Ma, com’è ovvio, ogni tregua è sottoposta all’interrogativo: a chi giova? Dipende dai tempi e dalle tattiche, ma la tregua soprattutto giova all’affermazione di un interesse comune (e la guerra è la fine di ogni senso di comunanza). Tregua è risparmiare vite umane, affermare qualcosa che trascende la logica dei combattimenti (il Natale ad esempio), dare respiro alle popolazioni e ai combattenti, gustare un attimo di pace per guardare al futuro. Insomma la tregua è fermarsi, mentre il treno del conflitto procede inesorabile, ricordandosi cos’è la pace. Ha un valore simbolico, ma non ne sfugge il significato politico.
Perché non si concretizza la proposta? Innanzi tutto si è logorato nell’Est il quadro religioso di riferimento, pur tante volte proclamato, specie in Russia. Sembra che i riferimenti cristiani al Natale, abbiano poca forza a fronte delle logiche nazionaliste. Non è di oggi, se si ricorda la scarsa recezione dei messaggi del papato nei due conflitti mondiali. Questo, però, dovrebbe far riflettere sull’impotenza del cristianesimo di fronte al male e spingere a cercare nuove vie per affermare quella pace che, almeno dal Novecento, è divenuta centrale nel messaggio dei papi e rilevante nella coscienza cristiana. Così è stato calpestato l’ecumenismo cristiano nelle divisioni acerbe e nell’isolamento di Chiese ortodosse, divise e conflittuali, ma tutte aventi in comune lo stesso patrimonio spirituale e liturgico, e, per secoli, vissute in comunione, anzi con dalla stessa origine.

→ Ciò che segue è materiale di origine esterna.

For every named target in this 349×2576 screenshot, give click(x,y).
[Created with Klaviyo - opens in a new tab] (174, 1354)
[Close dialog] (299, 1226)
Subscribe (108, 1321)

Qui sta il punto maggiore di poca credibilità delle Chiese. Se non ci sarà la tregua di Natale, sarà una sconfitta del cristianesimo, dopo cui non ci si potrà voltare dall’altra parte, lamentandosi dell’irrilevanza e la distrazione delle genti. Sarà un impulso a chiedersi che devono fare i cristiani in questa grande contraddizione che è la guerra. Soprattutto si rivelerà la sconfitta dell’umanità, che segue a quella dell’aggressione russa all’Ucraina. Un’umanità europea e slava, che non sa trovare ragioni, comunanze, energie per uscire da una logica di guerra, che porterà probabilmente alla lunga durata del conflitto, senza vinti né vincitori, con tanto spargimento di sangue e molta sofferenza per le popolazioni ucraine.
Ha ragione papa Francesco nella forte definizione della guerra nella Fratelli tutti: «Ogni guerra lascia il mondo peggiore di come lo ha trovato. La guerra è un fallimento della politica e dell’umanità, una resa vergognosa, una sconfitta di fronte alle forze del male». Se sul terreno una sosta negli scontri sembra bloccata, la tregua va comunque proposta pubblicamente con decisione: che ciascuno si prenda la responsabilità di accettarla o meno.